▶ **Set task**
Please summarize the project update below in exactly three sentences.

A bit of update since i have not posted any real progress in a while. Done some test drives, tried my cabin heating (7C outside) and so on.. While doing that i discovered just how worn out my gearbox was, a lot of internal leakage, a bit of outside leak, quite some transmission sound when hot, overshoot between second and third and some slippage on second with the stick in drive (not when locked in second). I simply have to replace my gearbox. Found a rebuilt one from a Ford Mustang II (yes, they had the same C3, aka. "Bourdeaux transmission" as the the European Granada behind V6 and Pintos) and now i will install that.

I have logged some data while driving. At my first tests i drove without logging anything, at one test a hot day i drove up a long hill and did get the Soliton 1 to get hot enough to warn and switch to power mode (i got that typical ringing sound). Now at my latest tests with logging, it was way colder and nothing got especially hot. So far i think my range expectations around 100 to 150 km is about right, but i cannot say i have done any normal driving so far.

I am quite happy with performance and the driving experience overall, most things have been as expected. Did a full throttle acceleration for some seconds and saw voltage drop to 2.5V per cell, at around 1/3 SoC, quite expected. I had max amp set to 700. The car really do perform at 700A, but since the sorry state of my tranny i did this very close to home..


----------



## steelneck (Apr 19, 2013)

Update since last post. I have now replaced my gearbox with a rebuilt one from a Ford Mustang II, yes they did have the same C3 tranny as the European Ford Granadas, just some minor differences. Also done some more test drives. 

My range expectations around 100km or 60-70 miles seem to be correct.

▶ **Provided material**

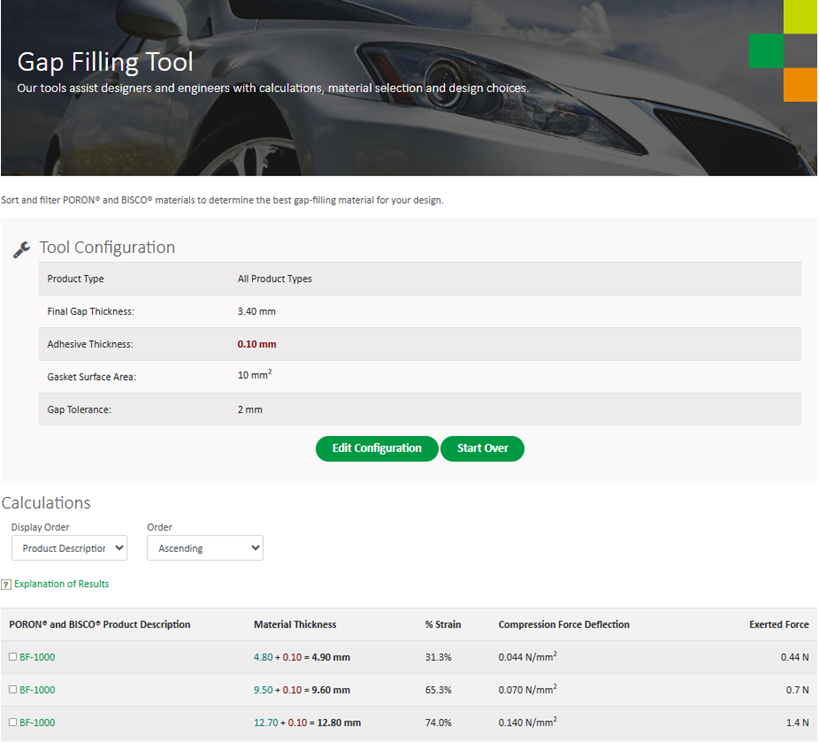
Task: Click the question mark help icon
Action: (6, 584)
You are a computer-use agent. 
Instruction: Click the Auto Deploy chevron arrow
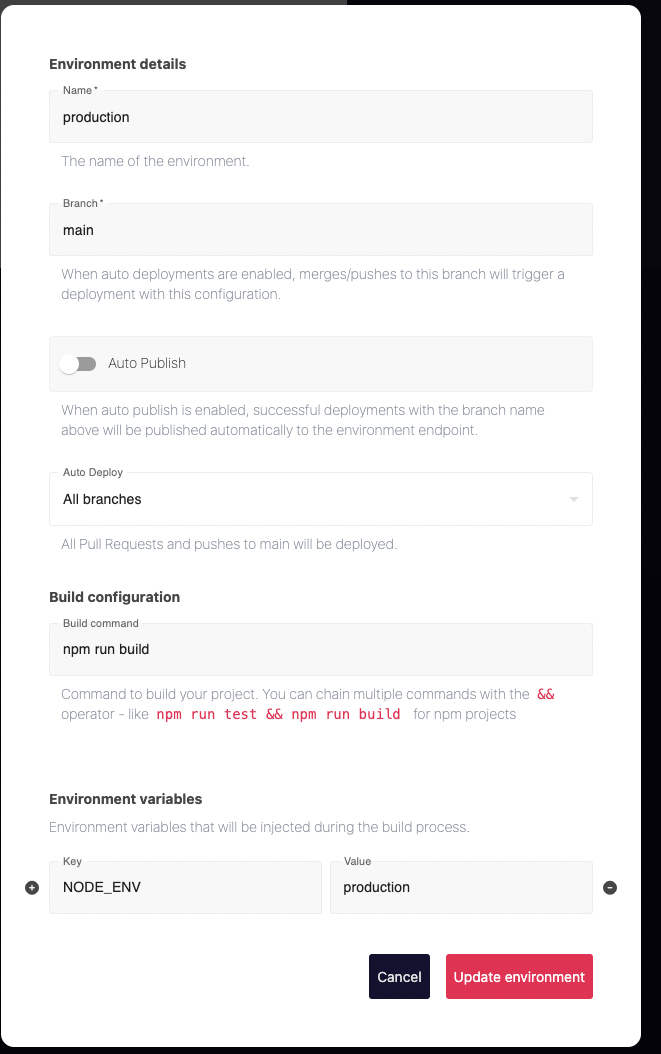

▶ **Result below**
Test drives showed the gearbox was badly worn, with internal leakage, transmission noise when hot, and slippage on second, so it was replaced with a rebuilt C3 unit from a Ford Mustang II. Performance and the overall driving experience were mostly as expected, and the car performed well at the 700 A maximum setting, though the full-throttle test was done close to home. The range expectation of around 100 km, or 60 to 70 miles, appears to be correct.